I have a bunch of tables, which are joined by Foriegn keys. Based on those Foriegn keys if I delete a parent record all the children, grandchild….rows will be deleted. My setup works fine.
Is there a way to determine the number of rows deleted from each table with a query without coding the SELECT statement before and after the delete like I did in my test CASE below.

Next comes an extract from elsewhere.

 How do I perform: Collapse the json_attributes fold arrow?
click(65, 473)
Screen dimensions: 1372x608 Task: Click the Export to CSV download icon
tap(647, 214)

I tried using this but it only returns 1 for the parent row that was deleted.
begin
DELETE from parent where value = 'a';
dbms_output.put_line('count = '|| sql%rowcount);
end;
I'm looking for an output similar to this:
Rows Deleted
parent 1
child 3
grandchild
Below is my setup and test case.
create table parent (
id NUMBER(10),
value varchar2(30),
constraint parent_pk primary key (id)
);
CREATE TABLE child
( id NUMBER(10) not null,
value NUMBER(10) not null,
constraint child_pk primary key (id,value),
CONSTRAINT parent_child_fk
FOREIGN KEY (id)
REFERENCES parent(id)
ON DELETE CASCADE
);
CREATE TABLE grandchild
( id NUMBER(10) not null,
value NUMBER(10) not null,
constraint grandchild_pk primary key (id,value),
CONSTRAINT child_grandchild_fk
FOREIGN KEY (id,value)
REFERENCES child(id,value)
ON DELETE CASCADE
);
insert into parent values (1,'a');
insert into parent values (2,'b');
insert into parent values (3,'c');
insert into child values (1,1);
insert into child values (1,2);
insert into child values (1,3);
insert into child values (2,1);
insert into child values (2,2);
insert into child values (2,3);
insert into child values (3,1);
insert into child values (3,2);
insert into child values (3,3);
insert into grandchild values (1,1);
insert into grandchild values (1,2);
insert into grandchild values (1,3);
insert into grandchild values (2,1);
insert into grandchild values (2,2);
insert into grandchild values (2,3);
insert into grandchild values (3,1);
insert into grandchild values (3,2);
insert into grandchild values (3,3);
SELECT (
SELECT COUNT(*)
FROM parent
) AS parent_cnt,
(
SELECT COUNT(*)
FROM child
) AS child_cnt,
(
SELECT COUNT(*)
FROM grandchild
) AS grandchild_cnt
FROM dual
DELETE from parent where value = 'a';
PARENT_CNT CHILD_CNT GRANDCHILD_CNT
3 9 9
SELECT (
SELECT COUNT(*)
FROM parent
) AS parent_cnt,
(
SELECT COUNT(*)
FROM child
) AS child_cnt,
(
SELECT COUNT(*)
FROM grandchild
) AS grandchild_cnt
FROM dual
PARENT_CNT CHILD_CNT GRANDCHILD_CNT
2 6 6
Here is a query that shows the relationships between tables, which I found. Can this query be expanded to help achieve my goal?
with f as (
select constraint_name, table_name, r_constraint_name
from user_constraints
where constraint_type = 'R'
),
p as (
select constraint_name, table_name
from user_constraints
where constraint_type = 'P'
),
j (child_table, f_key, parent_table, p_key) as (
select f.table_name, f.constraint_name, p.table_name, f.r_constraint_name
from p join f on p.constraint_name = f.r_constraint_name
union all
select 'PARENT', (select constraint_name from p where table_name = 'PARENT'), null, null from dual
)
select level as lvl, j.*
from j
start with parent_table is null
connect by nocycle parent_table = prior child_table
order by lvl, parent_table, child_table;
LVL CHILD_TABLE F_KEY PARENT_TABLE P_KEY
1 PARENT PARENT_PK - -
2 CHILD PARENT_CHILD_FK PARENT PARENT_PK
3 GRANDCHILD CHILD_GRANDCHILD_FK CHILD CHILD_PK
Happy holidays and thanks in advance to all who answer.